Social Leverage Acquisition Corp I (NASDAQ: SLAC) announced this afternoon that it has reduced the valuation for its target W3BCLOUD, entered into non-redemption agreements with certain investors, and a non-binding term sheet for a $150 million committed equity facility with B.Riley.
SLAC originally valued the Web3 infrastructure provider at $1.25 billion, but today’s new transaction terms have reduced the pro forma enterprise valuation to approximately $700 million, representing a 44% reduction.
The parties noted that this strategic decision was made in recognition of W3BCLOUD’s commitment to driving long-term value creation for all shareholders.
Social Leverage also announced that W3BCLOUD has agreed to lower the minimum cash balance condition from $150 million to $40 million. As previously announced at deal announcement, W3BCLOUD has received commitments for $50 million from certain existing security holders for new investments in connection with the proposed merger.
Additionally, the SPAC disclosed that it entered into voting, share purchase and non-redemption agreements with certain holders of its Class A common stock. As a part of these agreements, the stockholders have agreed to vote in favor of SLAC’s proposal to extend the completion deadline by nine months, from May 17, 2023 to February 17, 2024.
Under the non-redemption agreements, stockholders holding a total of 650,000 shares of SLAC’s Class A common stock, representing approximately $6.5 million of funds in the trust account, agreed not to redeem their shares in connection with the extension meeting. In exchange for the foregoing commitments, SLAC has agreed to issue 2,238,890 shares of SLAC’s Class A common stock upon the closing of the business combination.

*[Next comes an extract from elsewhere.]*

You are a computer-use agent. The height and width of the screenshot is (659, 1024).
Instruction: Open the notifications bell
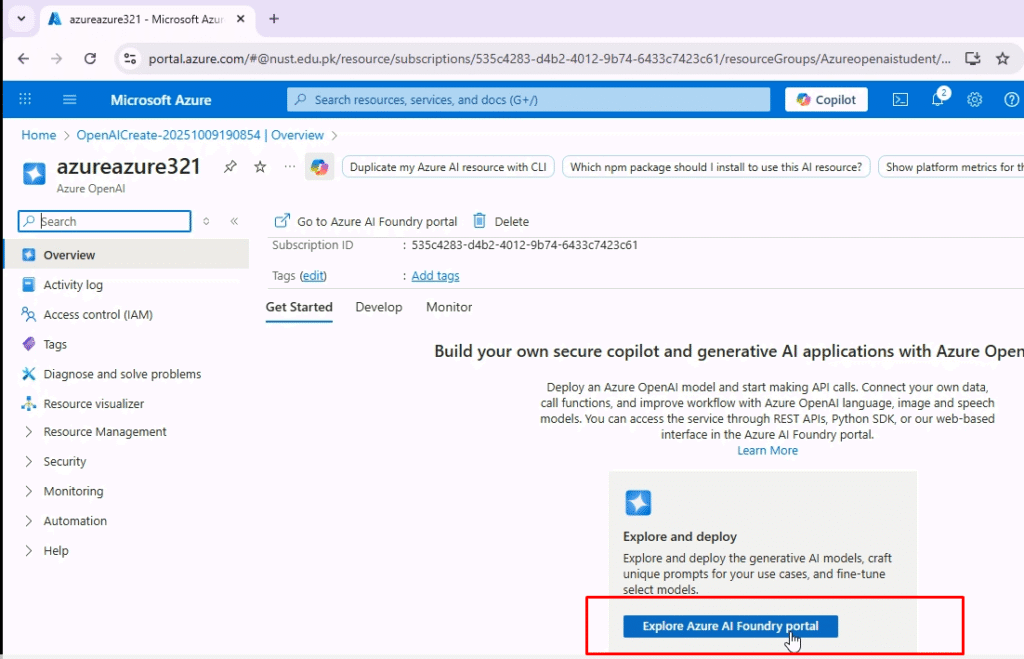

Social Leverage noted that it has entered into these non-redemption agreements in order to secure capital in its trust in an effort to meet its minimum cash balance condition and continue to negotiate its business combination.
Further, the parties also announced that they have entered into a non-binding term sheet with B. Riley Principal Capital II, LLC for a $150 million committed equity facility to further support W3BCLOUD’s growth strategy. The term sheet covers a committed equity facility that provides W3BCLOUD with the right to sell and issue up to $150 million of its Class A common stock over a period of 24 months to B. Riley.
In addition, as previously reported in July 2022, W3BCLOUD Partners Limited and ConsenSys entered into a commitment letter pursuant to which ConsenSys agreed to subscribe to $15 million of equity and/or convertible securities. ConsenSys’ commitment may be increased in its sole discretion to up to $40 million. On April 21, W3BCLOUD Partners Limited, W3BCLOUD and ConsenSys amended this commitment letter to provide for ConsenSys’ commitment being subject to customary due diligence investigations satisfactory to ConsenSys, the entrance into subscription agreements by other PIPE investors for the purchase of an aggregate of at least $35 million and no company material adverse effect occurring.
Social Leverage announced its deal with W3BCLOUD in August 2022. The SPAC originally brought $345 million into the deal through its trust supplemented by a $50 million PIPE with committed funds from strategic investors ConsenSys and AMD (NASDAQ:AMD) alongside institutional investor SK Inc.
But, SLAC saw 95.21% redeemed through a previous extension meeting, leaving it with $16.68 million in its trust post-vote.
Dublin-based W3BCLOUD has built up a global network of high-performance data centers to support Web 3.0 and the blockchain economy.